If they aren't keen on Carns, they certainly wouldn't like Darren Grimes. (I know you meant Jones)

I agree that they would not back Carns for ideological reasons, and many may still be upset at his resignation. It ultimately depends on how angry they feel over how Burnham's coronation. If they are determined to throw a spanner in the works, the toolkit is empty except for him.
 
Two extremely weird videos out of Edinburgh. A woman on fire in the street with passersby failing to put out the flames (X). Some kind of gathering outside Holyrood of young Scottish men, in all black, 'now's the day, now's the hour'. Psy op? Paramilitary? Street performance? Approved protest? (X) What is going on up there? Is the heat getting to the jocks?
 
Really? Wouldn't tell you at all?? That's very strange. I know there are some countries where it is illegal to tell you the sex, but I didn't think the UK was one of them. Is this a new thing? Or is it up to the specific hospital?
On the strange things inflicted on us because of other cultures topic, did any of the other women here have to go into a room by themselves just before their wedding, to confirm that they were not being coerced into the marriage? Right before my wedding, my dad was asked to leave the room and my about-to-be-husband prevented from entering, so that the registrars could ask me if I was there of my own free will.

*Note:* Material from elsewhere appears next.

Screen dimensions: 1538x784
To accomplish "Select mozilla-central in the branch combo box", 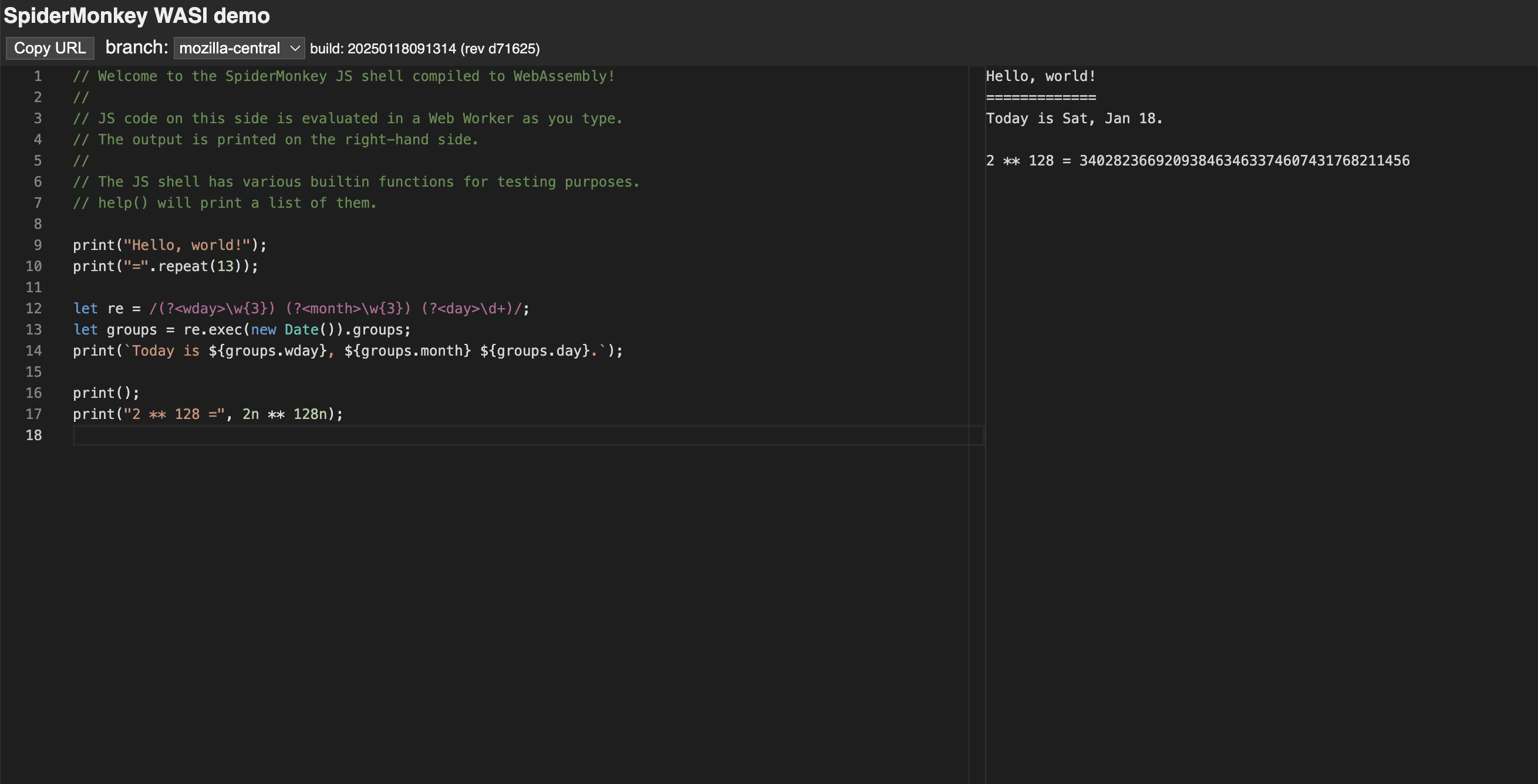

I know I looked really taken aback confused as I answered (because I was) and the registrars kind of laughed and said it wasn't really a question for people like me, but they had to ask.

I spent quite a bit of my wedding day, wondering what would have happened if I was a muslim woman who said, 'help-get me out of here.' Would they have locked the door and called the police? Or had they someone on standby outside with a ladder and we'd all have gone out the window into a waiting car. It all felt really performative, tbh, because how many women who are being coerced into marriage are having civil wedding as opposed to being married by an imam or hindu priest?